======== Provided text

# Mesquite ring shooter



## rockslinger (Nov 16, 2010)

Sent from my iPhone using Tapatalk


----------



## rockslinger (Nov 16, 2010)

Theraband yellow tapers.

Sent from my iPhone using Tapatalk


----------



## Henry the Hermit (Jun 2, 2010)

Very, very nice. I like the tubes. TB yellow is about the best for easy/medium pull big tubes. In my experience it works best with fairly heavy ammo.


----------



## M.J (Nov 1, 2010)

Love it!!


----------



## rockslinger (Nov 16, 2010)

Henry in Panama said:


> Very, very nice. I like the tubes. TB yellow is about the best for easy/medium pull big tubes. In my experience it works best with fairly heavy ammo.


Thanks Henry! I like the yellow, I shot some 7/16 steel and some 1/2" lead yesterday and was very satisfied with the performance.



M.J said:


> Love it!!


Thanks MJ, it feels pretty nice in the hand.


----------



## Bob Fionda (Apr 6, 2011)

Very nice indeed Jim, a bit ergo in a classical shape, made of one of the best wood all over. :bowdown:


----------



## Peter Recuas (Mar 6, 2014)

:yeahthat: :yeahthat: :yeahthat:


----------



## rockslinger (Nov 16, 2010)

Bob Fionda said:


> Very nice indeed Jim, a bit ergo in a classical shape, made of one of the best wood all over. :bowdown:


Thanks Bob, we do like our mesquite!



Peter Recuas said:


> :yeahthat: :yeahthat: :yeahthat:


Thanks Peter!


----------



## NaturalFork (Jan 21, 2010)

================
======== Data supplied

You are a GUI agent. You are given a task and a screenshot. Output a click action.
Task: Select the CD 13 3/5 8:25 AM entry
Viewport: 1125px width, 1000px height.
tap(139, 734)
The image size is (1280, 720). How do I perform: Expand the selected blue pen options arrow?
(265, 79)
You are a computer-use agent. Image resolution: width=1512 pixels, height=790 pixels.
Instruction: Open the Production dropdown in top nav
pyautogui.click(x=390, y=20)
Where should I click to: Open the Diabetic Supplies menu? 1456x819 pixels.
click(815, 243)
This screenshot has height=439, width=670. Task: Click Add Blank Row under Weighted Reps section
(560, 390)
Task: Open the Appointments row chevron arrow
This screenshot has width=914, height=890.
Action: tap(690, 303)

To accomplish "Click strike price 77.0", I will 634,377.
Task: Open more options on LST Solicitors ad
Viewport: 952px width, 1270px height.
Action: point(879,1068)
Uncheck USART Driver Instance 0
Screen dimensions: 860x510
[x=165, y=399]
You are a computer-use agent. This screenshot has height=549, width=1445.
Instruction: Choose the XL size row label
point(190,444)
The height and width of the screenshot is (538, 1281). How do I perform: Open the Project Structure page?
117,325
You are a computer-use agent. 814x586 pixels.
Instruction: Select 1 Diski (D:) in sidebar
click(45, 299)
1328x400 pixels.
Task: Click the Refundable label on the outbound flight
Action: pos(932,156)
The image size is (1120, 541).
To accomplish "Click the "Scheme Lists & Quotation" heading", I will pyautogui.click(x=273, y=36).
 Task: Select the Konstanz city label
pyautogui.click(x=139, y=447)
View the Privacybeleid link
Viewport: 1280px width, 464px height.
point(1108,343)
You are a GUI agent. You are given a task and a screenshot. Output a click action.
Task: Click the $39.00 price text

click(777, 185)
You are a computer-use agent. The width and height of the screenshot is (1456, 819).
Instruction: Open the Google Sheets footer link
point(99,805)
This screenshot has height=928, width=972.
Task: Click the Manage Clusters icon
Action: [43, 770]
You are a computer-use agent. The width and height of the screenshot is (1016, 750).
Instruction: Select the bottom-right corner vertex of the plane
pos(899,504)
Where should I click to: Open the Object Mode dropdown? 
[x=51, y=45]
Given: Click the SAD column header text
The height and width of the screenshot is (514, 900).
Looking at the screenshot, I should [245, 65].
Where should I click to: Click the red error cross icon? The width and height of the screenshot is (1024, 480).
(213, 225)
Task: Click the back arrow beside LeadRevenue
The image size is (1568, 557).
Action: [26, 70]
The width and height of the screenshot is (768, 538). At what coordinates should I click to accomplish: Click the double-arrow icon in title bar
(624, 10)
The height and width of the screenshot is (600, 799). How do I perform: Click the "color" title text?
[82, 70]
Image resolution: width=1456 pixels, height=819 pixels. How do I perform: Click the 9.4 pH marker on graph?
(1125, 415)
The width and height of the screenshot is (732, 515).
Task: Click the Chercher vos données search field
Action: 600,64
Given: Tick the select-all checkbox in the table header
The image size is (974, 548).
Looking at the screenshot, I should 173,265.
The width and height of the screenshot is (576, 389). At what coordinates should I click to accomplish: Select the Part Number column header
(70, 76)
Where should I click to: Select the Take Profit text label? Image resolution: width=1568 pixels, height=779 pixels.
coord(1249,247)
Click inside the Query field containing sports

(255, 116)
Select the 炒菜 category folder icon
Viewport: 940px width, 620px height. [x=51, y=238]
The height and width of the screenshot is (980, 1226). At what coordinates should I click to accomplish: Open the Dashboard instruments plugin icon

================

▶ [What you are asked to do]: Extend the mesquite ring shooter forum thread beyond its final line.

▶ [Written response]:
M.J said:


> Love it!!


My thoughts exactly!! Looks fun to shoot!


----------



## rockslinger (Nov 16, 2010)

It's a blast Ray!

Sent from my iPhone using Tapatalk


----------



## treefork (Feb 1, 2010)

A beauty for sure !


----------



## Phoul Mouth (Jan 6, 2015)

Man I am loving these ringshooters more the more I see them. Can I ask how long is the shaft of the eyebolt and is it just screwed in or did you epoxy it? Thinking of making one for myself and any tips would be appreciated.


----------



## Henry the Hermit (Jun 2, 2010)

Phoul Mouth said:


> Man I am loving these ringshooters more the more I see them. Can I ask how long is the shaft of the eyebolt and is it just screwed in or did you epoxy it? Thinking of making one for myself and any tips would be appreciated.


Here is a build along that may help.

http://slingshotforum.com/topic/14170-natural-ring-shooter/?hl=%2Bring+%2Bshooter+%2Bhenry#entry156630


----------



## Phoul Mouth (Jan 6, 2015)

Henry in Panama said:


> Phoul Mouth said:
> 
> 
> > Man I am loving these ringshooters more the more I see them. Can I ask how long is the shaft of the eyebolt and is it just screwed in or did you epoxy it? Thinking of making one for myself and any tips would be appreciated.
> ...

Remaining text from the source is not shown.